Quoted text >>
Focusing

Illustration:

This diagram shows how the image gets smaller the closer to the focus point you get.  The light rays shown are a very simplified version of what's happening, but I think you can see the cause and effect with this diagram. 

What you see when you look into an eyepiece is what is at the eyepiece focus. So...

TOP: The eyepiece is too far outside the primary focus point and sees the defocussed circle of light as the light rays diverge after passing through the primary focus point.

MIDDLE: The Eyepiece and Object Glass cones of light coincide at both their foci and the image is perfectly in focus, a small point.

BOTTOM: The eyepiece is inside the primary focus point and sees a circle of light as the light rays converge on the focus point.

When you focus on an object turn the focusing wheel one way or another and observe the image. If it gets larger, turn the wheel the other way. Do this slowly until the image is as small as possible and the detail comes out. If you 'over turn', simply reverse the direction of turning and look for the image to sharpen again.

Those other problems with seeing an image:

As listed at the beginning, in order!

For various reasons the optical system has to be put together in a certain way to see an image.  The eye cannot focus an image where the light rays are not parallel, and the eyepiece focal point has to coincide with the primary focal point as we have seen above.

The rays of light from the Object Glass or Mirror of your telescope are converging and consequently you won't see anything but a blur, if anything without an eyepiece to bring the light rays parallel!

Stored records >>
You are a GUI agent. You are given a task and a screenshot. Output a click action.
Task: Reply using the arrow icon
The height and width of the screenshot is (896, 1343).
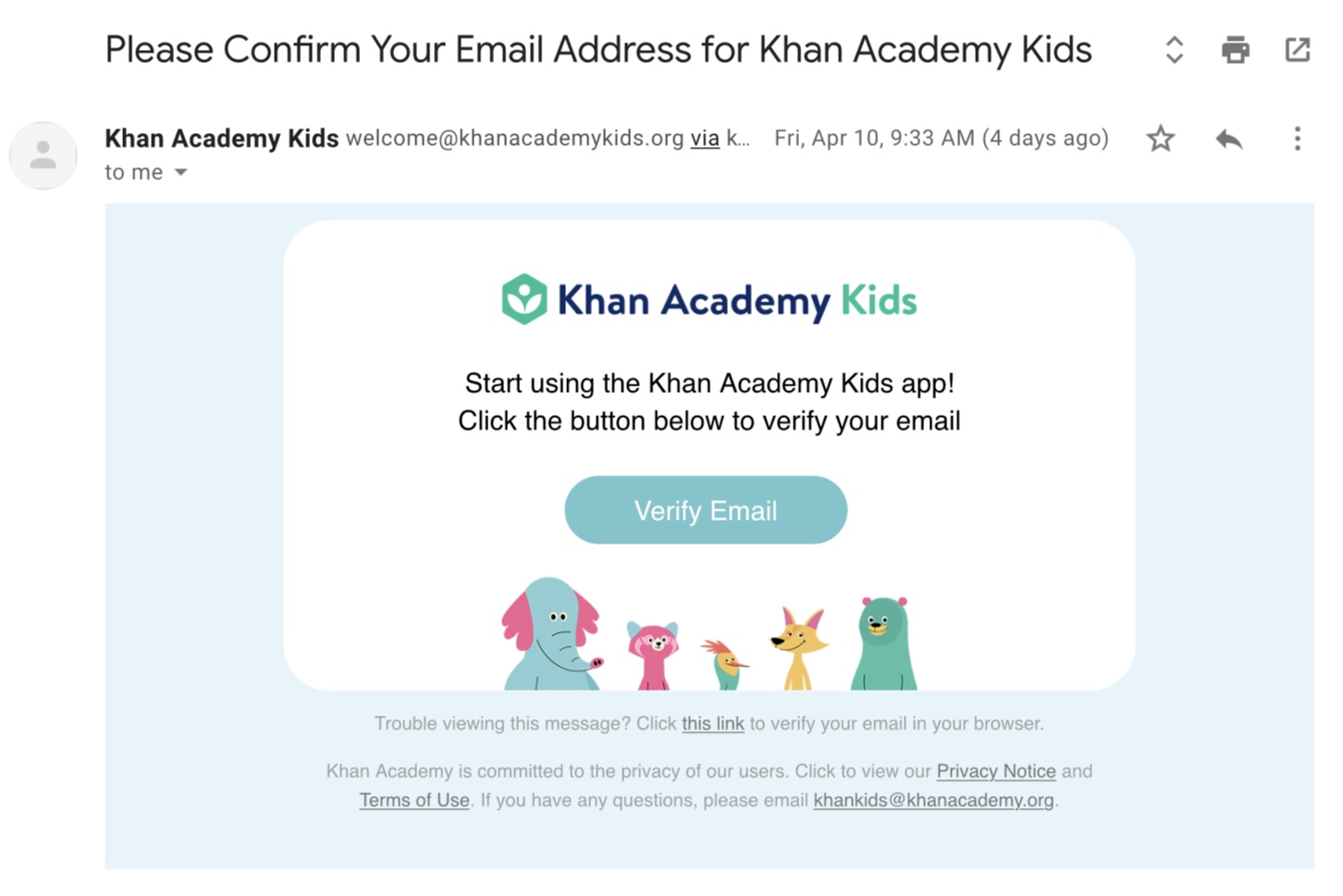pos(1229,139)
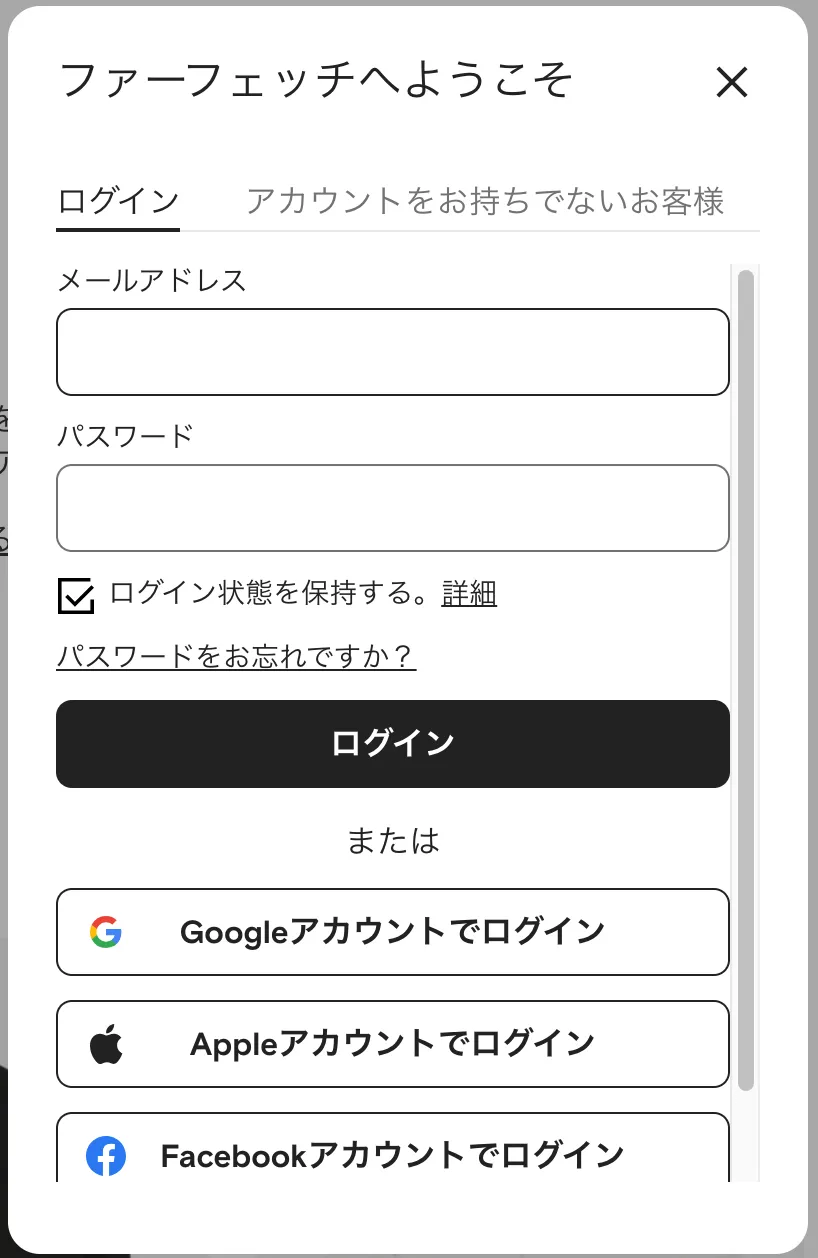Close the ファーフェッチへようこそ dialog with X
Image resolution: width=818 pixels, height=1258 pixels.
[x=732, y=82]
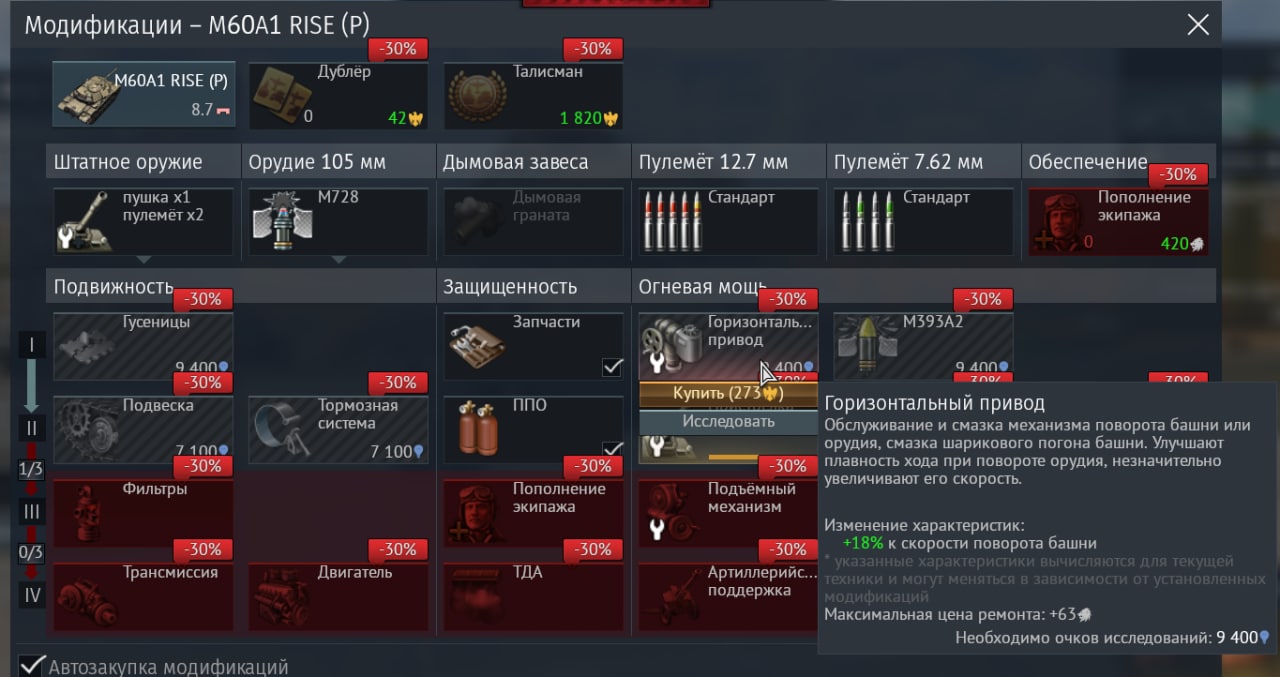The width and height of the screenshot is (1280, 677).
Task: Open the Артиллерийская поддержка modification
Action: pos(728,596)
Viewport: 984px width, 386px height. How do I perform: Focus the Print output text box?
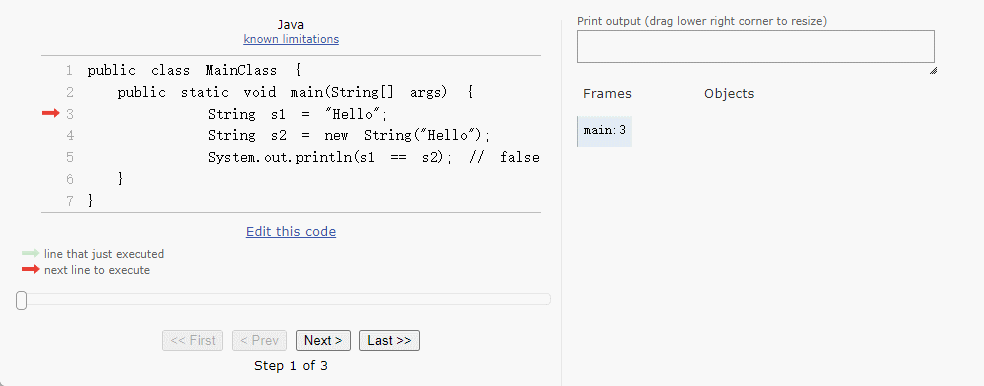(x=756, y=46)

Complete the following >>
• 1. Reproduce the telescope focusing text word for word, everything from "TOP: The eyepiece" down to "to sharpen again.".
• 2. List the capitalized labels that the telescope focusing text uses for the positions of the eyepiece shown in its diagram.

Written answers >>
• 1.
TOP: The eyepiece is too far outside the primary focus point and sees the defocussed circle of light as the light rays diverge after passing through the primary focus point.

MIDDLE: The Eyepiece and Object Glass cones of light coincide at both their foci and the image is perfectly in focus, a small point.

BOTTOM: The eyepiece is inside the primary focus point and sees a circle of light as the light rays converge on the focus point.

When you focus on an object turn the focusing wheel one way or another and observe the image. If it gets larger, turn the wheel the other way. Do this slowly until the image is as small as possible and the detail comes out. If you 'over turn', simply reverse the direction of turning and look for the image to sharpen again.

• 2. TOP, MIDDLE, BOTTOM